_DIRECTIONS:_
1. Please translate this sentence from the mailing-list thread below into Spanish: "I have repro and I tested it on my setup."
2. Answer from the mailing-list thread below:
(a) What call is added to md_release() in the diff?
(b) Which RAID level does md122 run?
(c) How many blocks does md124 have?
3. Copy a passage from the mailing-list thread below. Begin at the words "On Thu, 7 Sep" and stop after "can't be reproduced.".

_PAGE:_
* * * *

On Thu, 7 Sep 2023 10:04:11 +0800
Yu Kuai <yukuai1@huaweicloud.com> wrote:

> Hi,
> 
> 在 2023/09/06 18:27, Mariusz Tkaczyk 写道:
> > On Wed, 6 Sep 2023 14:26:30 +0800
> > AceLan Kao <acelan@gmail.com> wrote:
> >   
> >>  From previous testing, I don't think it's an issue in systemd, so I
> >> did a simple test and found the issue is gone.
> >> You only need to add a small delay in md_release(), then the issue
> >> can't be reproduced.
> >>
> >> diff --git a/drivers/md/md.c b/drivers/md/md.c
> >> index 78be7811a89f..ef47e34c1af5 100644
> >> --- a/drivers/md/md.c
> >> +++ b/drivers/md/md.c
> >> @@ -7805,6 +7805,7 @@ static void md_release(struct gendisk *disk)
> >> {
> >>         struct mddev *mddev = disk->private_data;
> >>
> >> +       msleep(10);
> >>         BUG_ON(!mddev);
> >>         atomic_dec(&mddev->openers);
> >>         mddev_put(mddev);  
> > 
> > I have repro and I tested it on my setup. It is not working for me.
> > My setup could be more "advanced" to maximalize chance of reproduction:
> > 
> > # cat /proc/mdstat
> > Personalities : [raid1] [raid6] [raid5] [raid4] [raid10] [raid0]
> > md121 : active raid0 nvme2n1[1] nvme5n1[0]
> >        7126394880 blocks super external:/md127/0 128k chunks
> > 
> > md122 : active raid10 nvme6n1[3] nvme4n1[2] nvme1n1[1] nvme7n1[0]
> >        104857600 blocks super external:/md126/0 64K chunks 2 near-copies
> > [4/4] [UUUU]
> > 
> > md123 : active raid5 nvme6n1[3] nvme4n1[2] nvme1n1[1] nvme7n1[0]
> >        2655765504 blocks super external:/md126/1 level 5, 32k chunk,
> > algorithm 0 [4/4] [UUUU]
> > 
> > md124 : active raid1 nvme0n1[1] nvme3n1[0]
> >        99614720 blocks super external:/md125/0 [2/2] [UU]
> > 
> > md125 : inactive nvme3n1[1](S) nvme0n1[0](S)

* * * *

_SOURCE DATA:_
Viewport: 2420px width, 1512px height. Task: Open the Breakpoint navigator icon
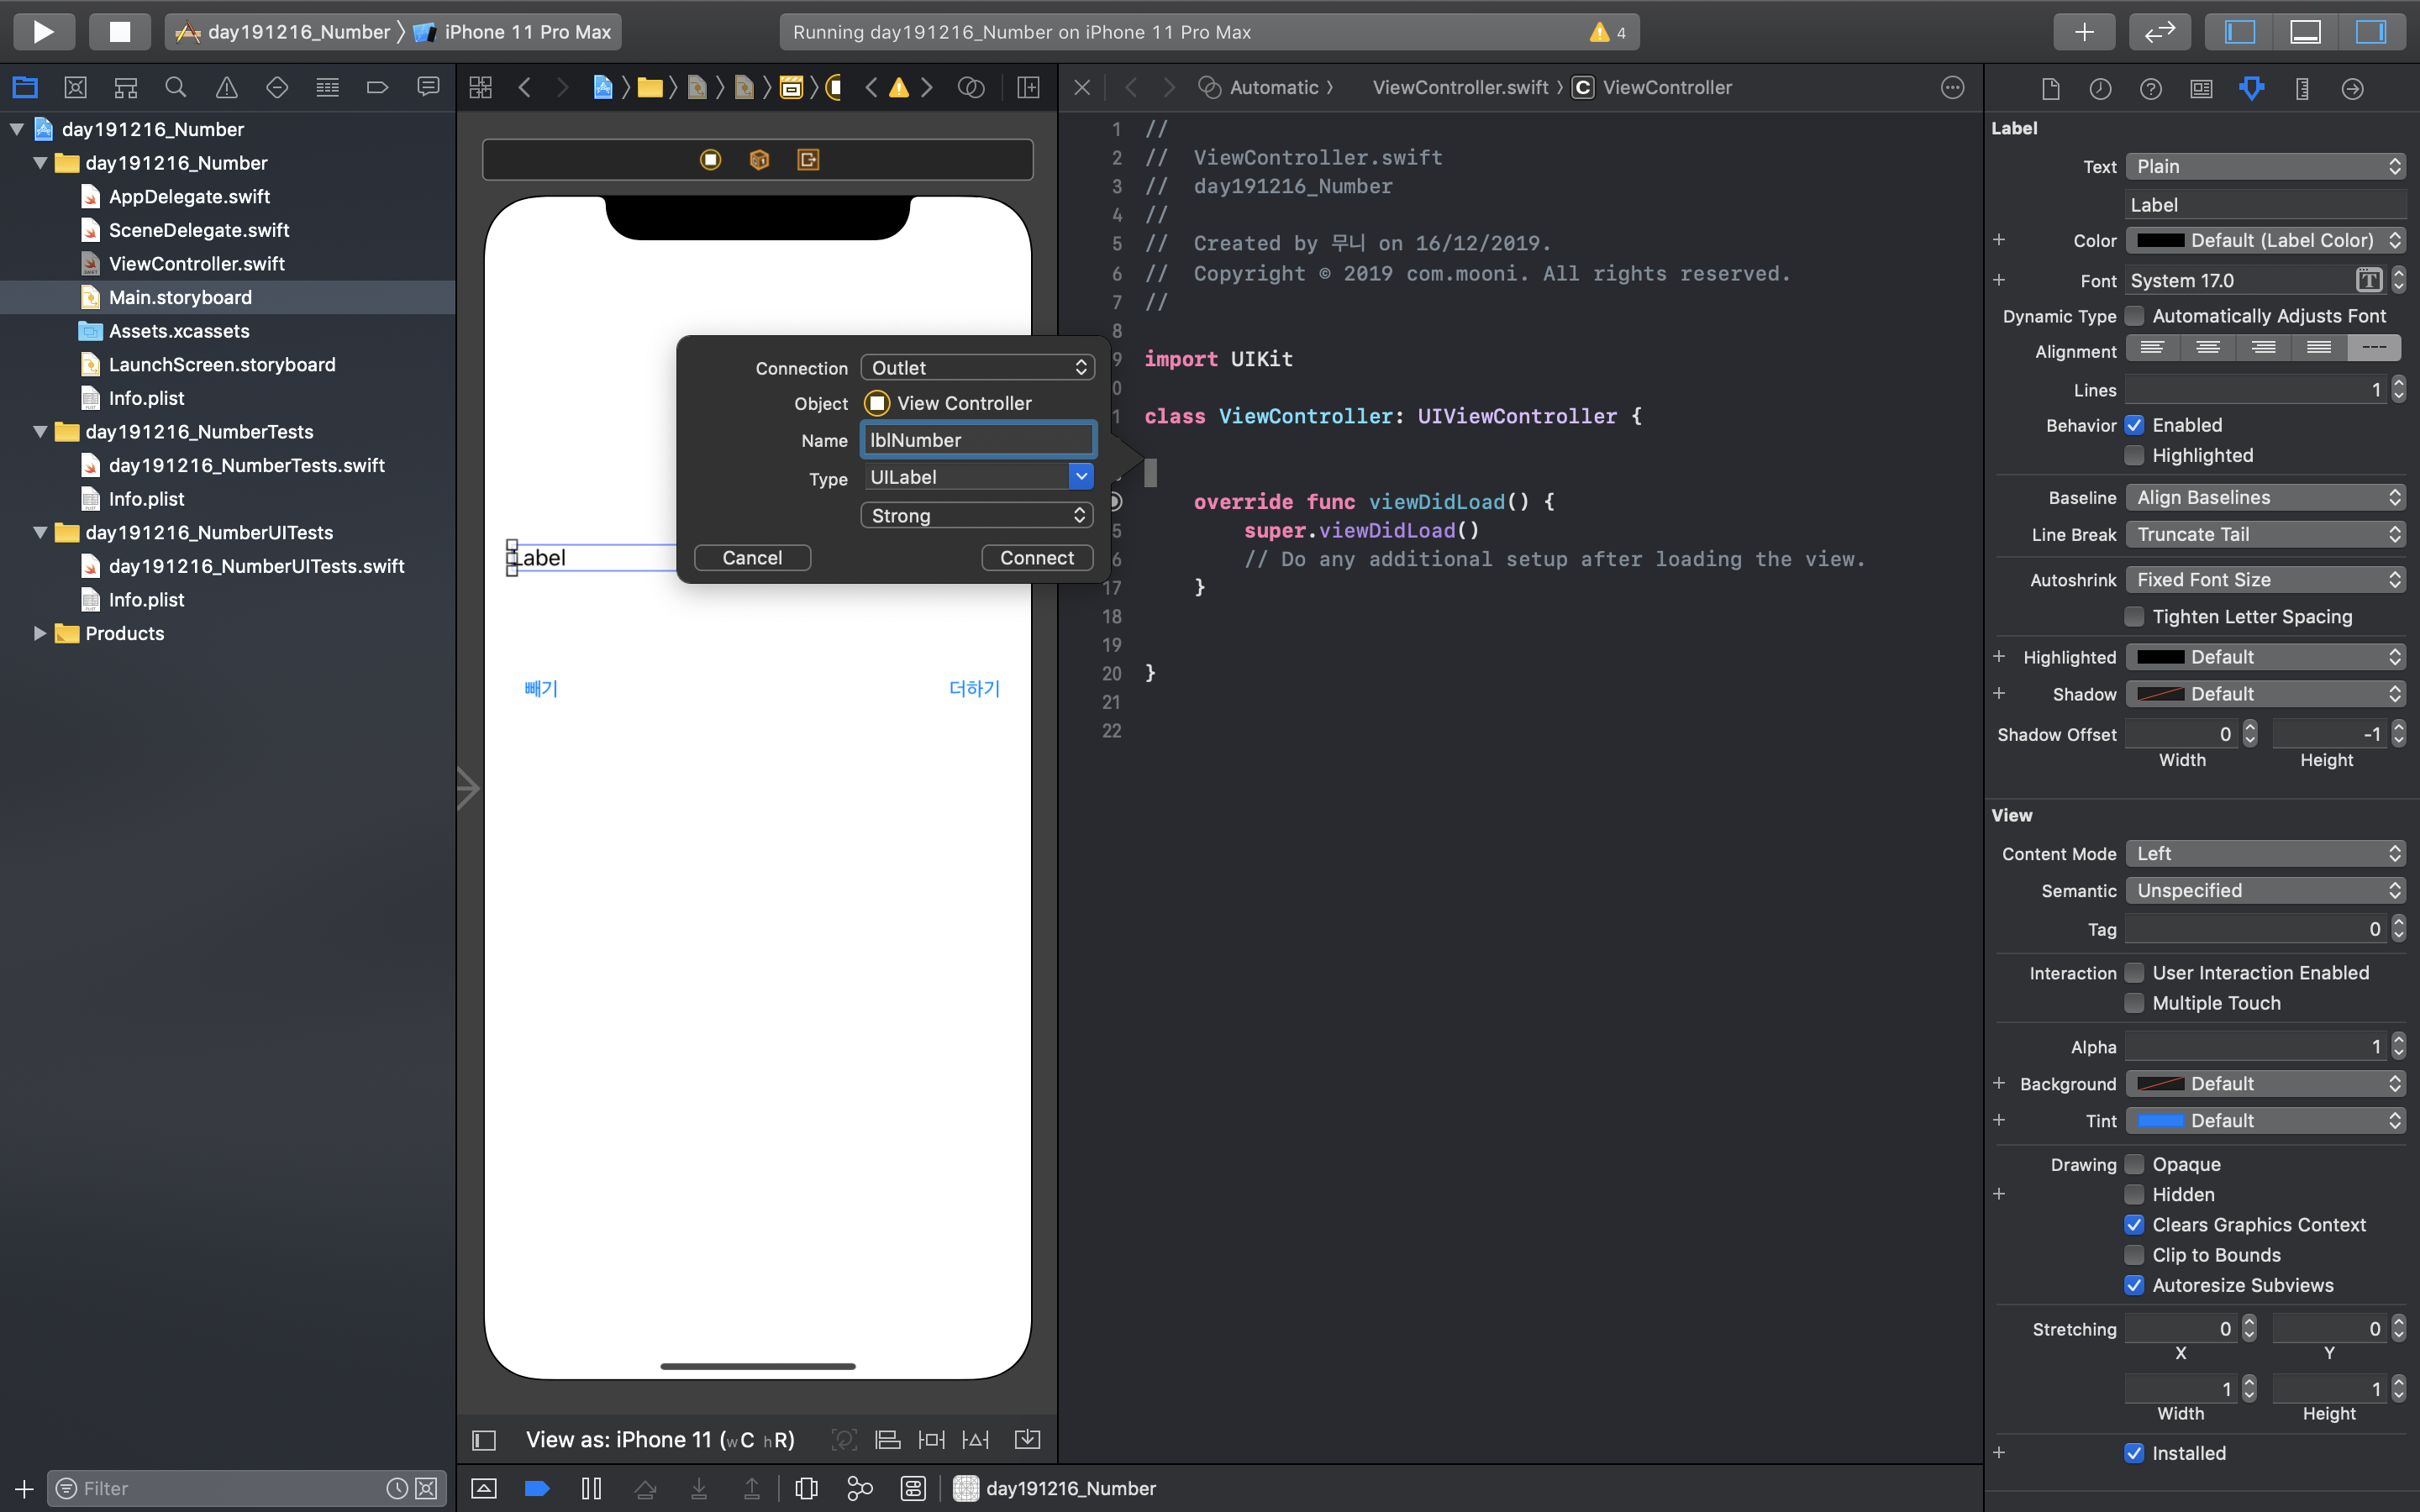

* * * *

_SOLUTIONS PER TASK:_
1. Tengo una forma de reproducirlo y lo probé en mi configuración.

2.
(a) msleep(10);
(b) raid10
(c) 99614720

3.
On Thu, 7 Sep 2023 10:04:11 +0800
Yu Kuai <yukuai1@huaweicloud.com> wrote:

> Hi,
> 
> 在 2023/09/06 18:27, Mariusz Tkaczyk 写道:
> > On Wed, 6 Sep 2023 14:26:30 +0800
> > AceLan Kao <acelan@gmail.com> wrote:
> >   
> >>  From previous testing, I don't think it's an issue in systemd, so I
> >> did a simple test and found the issue is gone.
> >> You only need to add a small delay in md_release(), then the issue
> >> can't be reproduced.